- Texas Legislative Medal of Honor
- Born: Darryn Deen Andrews 3 July 1975 Ogden, Utah, U.S.
- Died: 4 September 2009 (aged 34) KIA in Paktika Province, Afghanistan
- Buried: Fort Sam Houston National Cemetery
- Allegiance: United States
- Branch: United States Army
- Service years: 2002–2009 (U.S. Army);
- Rank: 2nd Lieutenant (USA)
- Unit: 25th Infantry Division
- Conflicts: Operation Enduring Freedom; War in Afghanistan;
- Awards: Silver Star; Bronze Star; Purple Heart; Afghanistan Campaign Medal; Combat Infantryman Badge; Parachutist Badge; Texas Legislative Medal of Honor;

= Darryn Deen Andrews =

American soldier

Darryn Deen Andrews (July 3, 1975 – September 4, 2009) was posthumously awarded the Silver Star and the Texas Legislative Medal of Honor for his actions during battle in Operation Enduring Freedom. Texas House Concurrent Resolution No 198 conferring the honor was adopted by both the House and Senate in May 2013 and approved by Governor Rick Perry in June 2013. Darryn is also honored on the Middle East Conflicts Wall Memorial in Marseilles, Illinois, Panel 5-C, Row 9.

==Early life==
Darryn was born in Ogden, Utah and grew up in Cameron, Texas. He graduated from C. H. Yoe High School, where he played on the football, baseball, and basketball teams, served on the student council, and participated in the UIL one-act play competition. He went on to earn a bachelor's degree in business from Texas Tech University and a master's degree in education administration from Texas State University. Inspired by his grandfather, John E. Brown, a MIA/POW during World War II, and after the events of 9/11, he tried three times to enlist; the first two attempts were ended by medical problems, but on his third attempt, he was accepted, and in 2004, he joined the U.S. Army as an enlisted man, intending to make the military his career.

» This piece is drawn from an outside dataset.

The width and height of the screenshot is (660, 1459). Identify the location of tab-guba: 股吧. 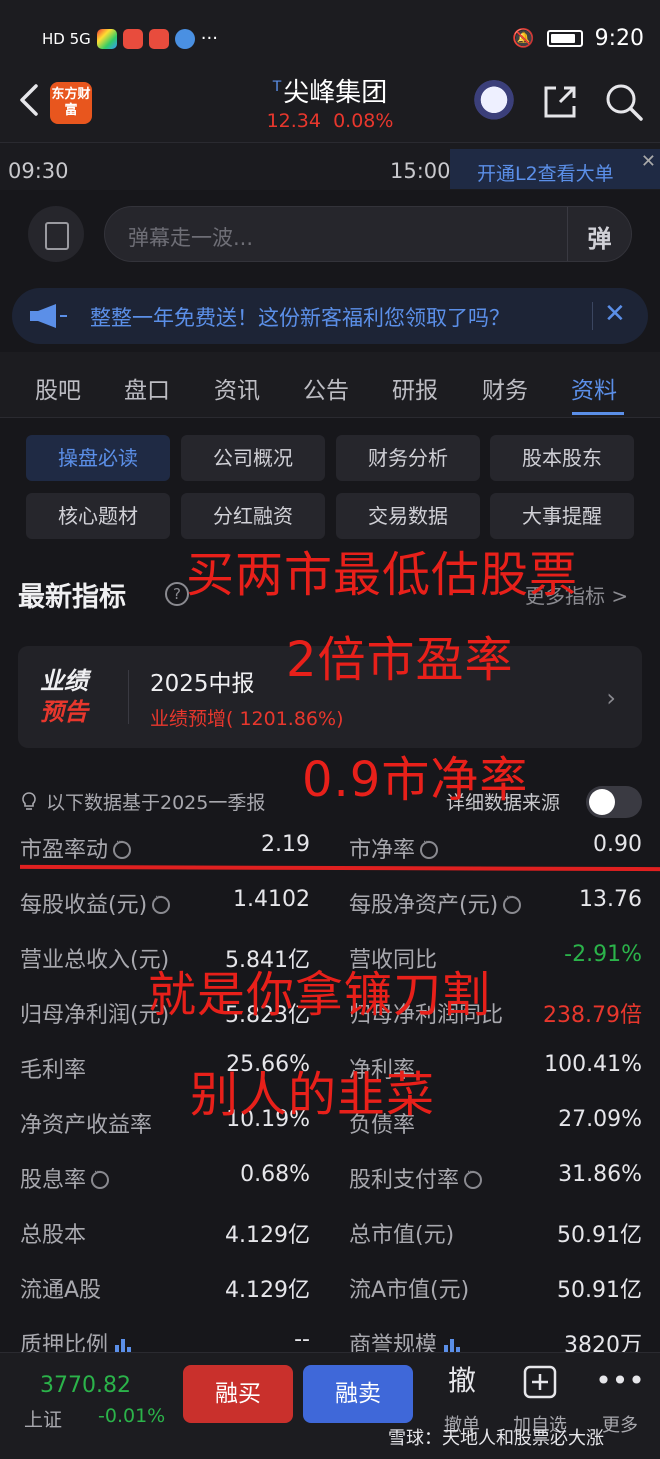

==House Concurrent Resolution No 198==
Representative Charles Schwertner sponsored the resolution. Below is an excerpt from the resolution:

501st Parachute Infantry Regiment

WHEREAS, Assigned to the 1st Battalion, 501st Parachute Infantry Regiment, 4th Brigade Combat Team (Airborne), 25th Infantry Division, out of Fort Richardson, Alaska, Lieutenant Andrews was serving his second tour of duty in Afghanistan in September 2009 when his unit was attacked with an improvised explosive device and a rocket-propelled grenade; with no thought for his own safety, Lieutenant Andrews tackled three of his comrades to protect them from being hit; he died of the wounds he incurred in that act of selfless courage.

==Personal life==
Darryn married Julie Smith February 26, 2007 and had one son, Daylan. Julie was expecting a daughter when Darryn was killed in action.